Can Fashion Be Stolen?

Fashion Month is over, however, there are still some felt tremors from the trends, looks, and innovations that dropped during the Big 4 fashion weeks. But not all of these lingering looks are positive.

A not-so-new and very common problem in the fashion industry is the issue of stealing ideas, inspirations and designs. And Milan Fashion Week was no exception to this issue. UK designer, Edda Gimnes took to Instagram, Twitter, and Facebook on September 21 to announce she had been, in short, ripped off.

The S/S 2019 Moschino collection was comprised of stunning looks. Comprised of distinguishing features such as asymmetrical designs and dresses, as well as a prominent feature: sketchbook-like coloring as patterns. This structured yet messy design was the reoccurring theme throughout the whole collection, from hats to heels, and was even spotted in the set pieces surrounding the runway.

Stunning collection, great approval rating, but what's the catch? The catch, according to Gimnes, is that it wasn't Moschino's idea – it was hers. Rather than making unsupported accusations, Gimnes came prepared with the receipts to back up her claims. She posted side-by-side pictures of her S/S 2016 and 2017 collections.

What do you think? Personally, I see it as a direct rip-off of a hard working up and coming designer who didn't get one shred of acknowledgment in this collection. Now, there is the small possibility that this look may just happen to look alike! It's a big world, and great minds think alike. However, what makes it worse is the fact that Gimnes met with Moschino personnel in November of 2017. During this meeting, Gimnes showed the representative multiple collections and design ideas, including the collection in question.

Coincidence? If it is, it's a pretty big one.

Moschino and its creative director, Jeffery Scott, quickly denied the accusations and brought their own receipts, claiming that this scribbled inspiration had been tossed around Moschino for many years. These concepts were apparently present in a Moschino campaign ad in 1986, in their Fall 1996, 2008, and 2014 collections, as well as in their Spring 1992 one.

While we don't know for sure whether or not Gimnes was ripped off, or if her collection was just simply similar, things like this are not uncommon.

Among the runways of the Big 4, Balmain and its creative director, Olivier Rousteing were called out for copycat designs by Thierry Mugler. If you don't know who Thierry Mugler is, he (ironically) used to be the creative director for Balmain.

Mugler posted photos of Rousteing's collection for Balmain alongside his for Balmain from seasons 1979, 1991, 1998, and 1990. With these photos came captions like "Really?," "No comment!" and "Probably a tribute ha ha!"

Considering they were both designs for the same fashion house, Balmain made no comment, and the drama subsided and fashion week went on.

However, back in 2017, the internet erupted when Kylie Jenner's new camouflage sets were released upon the accusations that she had stolen inspiration from another up and coming designer. This particular inspiration was supposedly stolen from an independent brand called Plugged NYC.
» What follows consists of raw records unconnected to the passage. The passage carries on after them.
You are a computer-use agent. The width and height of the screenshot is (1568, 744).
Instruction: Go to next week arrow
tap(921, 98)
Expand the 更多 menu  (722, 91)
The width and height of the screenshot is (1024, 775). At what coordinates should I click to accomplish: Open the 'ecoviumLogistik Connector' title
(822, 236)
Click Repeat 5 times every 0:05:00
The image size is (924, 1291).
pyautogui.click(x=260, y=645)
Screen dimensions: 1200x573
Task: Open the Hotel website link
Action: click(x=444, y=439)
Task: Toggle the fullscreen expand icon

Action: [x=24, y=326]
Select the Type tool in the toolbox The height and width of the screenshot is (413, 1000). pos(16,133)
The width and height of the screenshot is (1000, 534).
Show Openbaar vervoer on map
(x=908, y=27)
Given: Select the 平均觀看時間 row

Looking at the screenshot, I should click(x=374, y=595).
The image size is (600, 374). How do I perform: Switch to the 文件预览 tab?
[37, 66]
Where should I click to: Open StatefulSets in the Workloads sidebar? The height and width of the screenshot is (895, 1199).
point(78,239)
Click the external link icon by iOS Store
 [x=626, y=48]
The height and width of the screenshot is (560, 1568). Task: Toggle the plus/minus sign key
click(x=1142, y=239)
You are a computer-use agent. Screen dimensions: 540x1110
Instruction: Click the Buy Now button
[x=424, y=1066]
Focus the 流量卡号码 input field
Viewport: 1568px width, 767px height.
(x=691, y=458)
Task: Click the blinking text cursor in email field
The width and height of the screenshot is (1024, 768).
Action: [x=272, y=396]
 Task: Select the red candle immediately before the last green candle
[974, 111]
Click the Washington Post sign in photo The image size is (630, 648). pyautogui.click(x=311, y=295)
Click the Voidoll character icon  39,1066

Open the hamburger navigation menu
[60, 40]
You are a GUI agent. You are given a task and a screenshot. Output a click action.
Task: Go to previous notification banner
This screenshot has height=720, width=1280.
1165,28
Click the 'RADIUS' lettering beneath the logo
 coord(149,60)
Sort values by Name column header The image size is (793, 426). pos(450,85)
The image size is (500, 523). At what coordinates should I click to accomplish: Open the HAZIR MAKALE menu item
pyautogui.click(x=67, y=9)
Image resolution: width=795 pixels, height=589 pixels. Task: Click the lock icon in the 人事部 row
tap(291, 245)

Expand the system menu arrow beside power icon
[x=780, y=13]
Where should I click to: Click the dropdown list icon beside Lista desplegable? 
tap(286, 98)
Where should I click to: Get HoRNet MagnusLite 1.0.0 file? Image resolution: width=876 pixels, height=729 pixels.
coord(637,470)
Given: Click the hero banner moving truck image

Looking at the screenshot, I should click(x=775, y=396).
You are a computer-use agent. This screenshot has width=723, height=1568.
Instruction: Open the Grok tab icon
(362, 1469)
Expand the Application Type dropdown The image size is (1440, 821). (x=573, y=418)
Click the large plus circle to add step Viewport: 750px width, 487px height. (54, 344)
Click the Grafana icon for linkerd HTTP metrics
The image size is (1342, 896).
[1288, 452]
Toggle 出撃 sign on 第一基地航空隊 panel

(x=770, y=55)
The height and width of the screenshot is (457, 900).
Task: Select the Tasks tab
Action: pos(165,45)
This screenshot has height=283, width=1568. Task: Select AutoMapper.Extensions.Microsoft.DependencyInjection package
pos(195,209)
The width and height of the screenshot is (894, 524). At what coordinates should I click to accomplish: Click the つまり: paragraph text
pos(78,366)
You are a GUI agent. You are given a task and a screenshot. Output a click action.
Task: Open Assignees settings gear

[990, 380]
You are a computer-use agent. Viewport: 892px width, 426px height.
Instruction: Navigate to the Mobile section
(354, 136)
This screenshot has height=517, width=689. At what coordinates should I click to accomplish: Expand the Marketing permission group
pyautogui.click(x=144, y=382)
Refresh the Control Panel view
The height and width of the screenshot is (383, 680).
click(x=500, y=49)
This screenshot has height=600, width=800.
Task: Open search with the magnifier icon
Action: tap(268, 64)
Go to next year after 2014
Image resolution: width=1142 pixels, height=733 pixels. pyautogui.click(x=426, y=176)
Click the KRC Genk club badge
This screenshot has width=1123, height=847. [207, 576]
Designer for the brand, Tizita Balemlay shared side by sides of her brand and Jenner's brand, noting how similar each looks, and even the poses were. Again, camouflage is and was an up and coming trend, so it may have been another honest similarity, however, Balemlay provided screenshots of emails between her and Jenner's stylist confirming that Jenner had, in fact, bought the clothes from Plugged NYC way before her release date.

This accusation came only a week after Kenner's older sister, Khloe Kardashian was accused of stealing design inspirations from another up and comer.

You may think, "Why don't these designers patent their ideas? Or trademark them?" and the simple answer is that you really can't! Fashion inspiration, or really any idea that is intangible, can't be trademarked. It's so hard to define what is or isn't a direct rip off rather than a harmless inspiration. So, unfortunately, the fashion world is stuck in this limbo between originality and stolen looks.